*Collected data entries*
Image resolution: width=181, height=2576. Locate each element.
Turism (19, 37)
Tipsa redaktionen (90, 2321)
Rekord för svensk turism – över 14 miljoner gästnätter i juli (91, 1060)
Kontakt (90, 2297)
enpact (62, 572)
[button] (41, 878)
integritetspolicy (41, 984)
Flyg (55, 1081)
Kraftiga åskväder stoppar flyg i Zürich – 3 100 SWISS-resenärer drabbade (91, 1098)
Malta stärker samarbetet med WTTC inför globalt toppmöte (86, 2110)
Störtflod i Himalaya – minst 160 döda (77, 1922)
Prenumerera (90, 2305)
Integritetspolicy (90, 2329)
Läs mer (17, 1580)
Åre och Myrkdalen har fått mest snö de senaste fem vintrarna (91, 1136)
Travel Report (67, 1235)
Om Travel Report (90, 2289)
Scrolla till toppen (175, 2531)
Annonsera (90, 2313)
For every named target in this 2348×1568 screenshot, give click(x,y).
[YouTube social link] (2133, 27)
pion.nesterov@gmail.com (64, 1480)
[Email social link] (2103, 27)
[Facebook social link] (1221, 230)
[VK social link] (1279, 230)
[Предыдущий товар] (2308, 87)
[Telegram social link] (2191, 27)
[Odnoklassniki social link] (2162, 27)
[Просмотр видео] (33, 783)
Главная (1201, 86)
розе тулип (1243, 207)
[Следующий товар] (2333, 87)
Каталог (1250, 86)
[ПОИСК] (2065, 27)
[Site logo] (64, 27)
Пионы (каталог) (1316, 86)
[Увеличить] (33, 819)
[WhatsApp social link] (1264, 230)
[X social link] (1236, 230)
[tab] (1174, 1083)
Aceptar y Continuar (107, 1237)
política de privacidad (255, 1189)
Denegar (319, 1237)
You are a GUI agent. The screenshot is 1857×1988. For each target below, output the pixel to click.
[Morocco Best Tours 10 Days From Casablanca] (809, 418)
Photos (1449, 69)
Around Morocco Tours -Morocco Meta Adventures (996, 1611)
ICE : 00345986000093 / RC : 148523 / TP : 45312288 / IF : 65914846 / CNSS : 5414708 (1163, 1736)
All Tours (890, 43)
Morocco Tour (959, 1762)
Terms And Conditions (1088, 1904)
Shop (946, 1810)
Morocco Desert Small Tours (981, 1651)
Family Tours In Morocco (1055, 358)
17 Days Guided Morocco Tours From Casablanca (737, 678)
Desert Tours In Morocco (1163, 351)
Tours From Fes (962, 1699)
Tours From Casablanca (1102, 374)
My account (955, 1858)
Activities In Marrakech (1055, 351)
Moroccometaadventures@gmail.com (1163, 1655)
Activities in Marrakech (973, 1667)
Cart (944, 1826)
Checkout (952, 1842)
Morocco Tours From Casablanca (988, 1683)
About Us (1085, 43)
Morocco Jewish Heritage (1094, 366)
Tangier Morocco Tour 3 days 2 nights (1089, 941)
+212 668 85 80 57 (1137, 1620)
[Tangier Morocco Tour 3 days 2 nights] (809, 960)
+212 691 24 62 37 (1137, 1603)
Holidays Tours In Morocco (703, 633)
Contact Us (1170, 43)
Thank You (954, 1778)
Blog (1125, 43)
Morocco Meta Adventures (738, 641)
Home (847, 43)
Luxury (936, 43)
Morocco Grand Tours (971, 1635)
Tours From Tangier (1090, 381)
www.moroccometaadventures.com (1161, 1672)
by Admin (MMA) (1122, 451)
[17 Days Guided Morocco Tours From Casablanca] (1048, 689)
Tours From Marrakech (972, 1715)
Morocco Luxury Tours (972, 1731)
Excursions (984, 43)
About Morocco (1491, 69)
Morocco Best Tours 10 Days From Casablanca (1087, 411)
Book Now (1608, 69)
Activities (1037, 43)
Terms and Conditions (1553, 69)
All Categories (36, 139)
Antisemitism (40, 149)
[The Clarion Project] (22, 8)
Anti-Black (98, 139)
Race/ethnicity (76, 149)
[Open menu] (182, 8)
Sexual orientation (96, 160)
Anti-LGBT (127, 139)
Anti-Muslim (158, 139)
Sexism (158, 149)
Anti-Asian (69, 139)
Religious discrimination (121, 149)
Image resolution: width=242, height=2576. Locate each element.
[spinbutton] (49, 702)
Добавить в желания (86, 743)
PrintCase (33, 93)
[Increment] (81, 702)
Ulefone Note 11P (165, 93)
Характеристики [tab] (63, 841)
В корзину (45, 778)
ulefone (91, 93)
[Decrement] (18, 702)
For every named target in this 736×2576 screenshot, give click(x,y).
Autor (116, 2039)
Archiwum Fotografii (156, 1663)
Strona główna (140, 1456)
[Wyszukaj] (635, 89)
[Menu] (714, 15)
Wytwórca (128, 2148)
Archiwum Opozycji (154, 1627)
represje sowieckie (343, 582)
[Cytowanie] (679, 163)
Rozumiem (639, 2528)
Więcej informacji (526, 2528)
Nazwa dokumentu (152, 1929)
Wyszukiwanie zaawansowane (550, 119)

*Task directions*
Exactly reproduce every line found in the records.

*Problem solution*
Image resolution: width=181, height=2576. Locate each element.
Turism (19, 37)
Tipsa redaktionen (90, 2321)
Rekord för svensk turism – över 14 miljoner gästnätter i juli (91, 1060)
Kontakt (90, 2297)
enpact (62, 572)
[button] (41, 878)
integritetspolicy (41, 984)
Flyg (55, 1081)
Kraftiga åskväder stoppar flyg i Zürich – 3 100 SWISS-resenärer drabbade (91, 1098)
Malta stärker samarbetet med WTTC inför globalt toppmöte (86, 2110)
Störtflod i Himalaya – minst 160 döda (77, 1922)
Prenumerera (90, 2305)
Integritetspolicy (90, 2329)
Läs mer (17, 1580)
Åre och Myrkdalen har fått mest snö de senaste fem vintrarna (91, 1136)
Travel Report (67, 1235)
Om Travel Report (90, 2289)
Scrolla till toppen (175, 2531)
Annonsera (90, 2313)
For every named target in this 2348×1568 screenshot, give click(x,y).
[YouTube social link] (2133, 27)
pion.nesterov@gmail.com (64, 1480)
[Email social link] (2103, 27)
[Facebook social link] (1221, 230)
[VK social link] (1279, 230)
[Предыдущий товар] (2308, 87)
[Telegram social link] (2191, 27)
[Odnoklassniki social link] (2162, 27)
[Просмотр видео] (33, 783)
Главная (1201, 86)
розе тулип (1243, 207)
[Следующий товар] (2333, 87)
Каталог (1250, 86)
[ПОИСК] (2065, 27)
[Site logo] (64, 27)
Пионы (каталог) (1316, 86)
[Увеличить] (33, 819)
[WhatsApp social link] (1264, 230)
[X social link] (1236, 230)
[tab] (1174, 1083)
Aceptar y Continuar (107, 1237)
política de privacidad (255, 1189)
Denegar (319, 1237)
You are a GUI agent. The screenshot is 1857×1988. For each target below, output the pixel to click.
[Morocco Best Tours 10 Days From Casablanca] (809, 418)
Photos (1449, 69)
Around Morocco Tours -Morocco Meta Adventures (996, 1611)
ICE : 00345986000093 / RC : 148523 / TP : 45312288 / IF : 65914846 / CNSS : 5414708 (1163, 1736)
All Tours (890, 43)
Morocco Tour (959, 1762)
Terms And Conditions (1088, 1904)
Shop (946, 1810)
Morocco Desert Small Tours (981, 1651)
Family Tours In Morocco (1055, 358)
17 Days Guided Morocco Tours From Casablanca (737, 678)
Desert Tours In Morocco (1163, 351)
Tours From Fes (962, 1699)
Tours From Casablanca (1102, 374)
My account (955, 1858)
Activities In Marrakech (1055, 351)
Moroccometaadventures@gmail.com (1163, 1655)
Activities in Marrakech (973, 1667)
Cart (944, 1826)
Checkout (952, 1842)
Morocco Tours From Casablanca (988, 1683)
About Us (1085, 43)
Morocco Jewish Heritage (1094, 366)
Tangier Morocco Tour 3 days 2 nights (1089, 941)
+212 668 85 80 57 (1137, 1620)
[Tangier Morocco Tour 3 days 2 nights] (809, 960)
+212 691 24 62 37 (1137, 1603)
Holidays Tours In Morocco (703, 633)
Contact Us (1170, 43)
Thank You (954, 1778)
Blog (1125, 43)
Morocco Meta Adventures (738, 641)
Home (847, 43)
Luxury (936, 43)
Morocco Grand Tours (971, 1635)
Tours From Tangier (1090, 381)
www.moroccometaadventures.com (1161, 1672)
by Admin (MMA) (1122, 451)
[17 Days Guided Morocco Tours From Casablanca] (1048, 689)
Tours From Marrakech (972, 1715)
Morocco Luxury Tours (972, 1731)
Excursions (984, 43)
About Morocco (1491, 69)
Morocco Best Tours 10 Days From Casablanca (1087, 411)
Book Now (1608, 69)
Activities (1037, 43)
Terms and Conditions (1553, 69)
All Categories (36, 139)
Antisemitism (40, 149)
[The Clarion Project] (22, 8)
Anti-Black (98, 139)
Race/ethnicity (76, 149)
[Open menu] (182, 8)
Sexual orientation (96, 160)
Anti-LGBT (127, 139)
Anti-Muslim (158, 139)
Sexism (158, 149)
Anti-Asian (69, 139)
Religious discrimination (121, 149)
Image resolution: width=242, height=2576. Locate each element.
[spinbutton] (49, 702)
Добавить в желания (86, 743)
PrintCase (33, 93)
[Increment] (81, 702)
Ulefone Note 11P (165, 93)
Характеристики [tab] (63, 841)
В корзину (45, 778)
ulefone (91, 93)
[Decrement] (18, 702)
For every named target in this 736×2576 screenshot, give click(x,y).
Autor (116, 2039)
Archiwum Fotografii (156, 1663)
Strona główna (140, 1456)
[Wyszukaj] (635, 89)
[Menu] (714, 15)
Wytwórca (128, 2148)
Archiwum Opozycji (154, 1627)
represje sowieckie (343, 582)
[Cytowanie] (679, 163)
Rozumiem (639, 2528)
Więcej informacji (526, 2528)
Nazwa dokumentu (152, 1929)
Wyszukiwanie zaawansowane (550, 119)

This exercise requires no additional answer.